Machtprobe in Kairo
Auch am Montag ging das Militär gegen Demonstranten vor
Kairos Innenstadt gleicht einem Schlachtfeld. Seit Samstag liefern sich vor allem jugendliche Protestierende blutige Kämpfe mit Polizei und Militär. Diese hatten am Samstag eine Gruppe von Menschen angegriffen, die während der Revolution verletzt worden waren, jetzt die Auszahlung der versprochenen Entschädigungen forderten und so die aktuellen Proteste auslösten. Vor allem junge Leute und solche aus ärmeren Schichten schlossen sich den Protestierenden an. »Wir erhoffen uns nichts von den Wahlen«, sagt Hamid, ein junger Protestierender. Das Parlament werde nichts zu sagen haben, das Militär habe bereits angekündigt, auch nach den Wahlen an der Macht bleiben zu wollen.

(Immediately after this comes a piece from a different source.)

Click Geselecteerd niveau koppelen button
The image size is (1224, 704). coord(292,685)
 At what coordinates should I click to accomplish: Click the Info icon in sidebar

Auch in zahlreichen anderen Städten, unter anderem Suez, Alexandria, Assiut und Al-Arish, tobten Straßenschlachten. Die Proteste richteten sich direkt gegen das Militär, das im Februar nach dem Rücktritt von Präsident Hosni Mubarak die Macht übernommen hatte. Polizei und Militär schossen in die Menge und setzten große Mengen an Tränengas ein. Das Gesundheitsministerium sprach von 22 Toten seit Freitag, Krankenhausärzte berichteten, 33 Menschen seien getötet worden. Von über 2000 Verletzten ist die Rede.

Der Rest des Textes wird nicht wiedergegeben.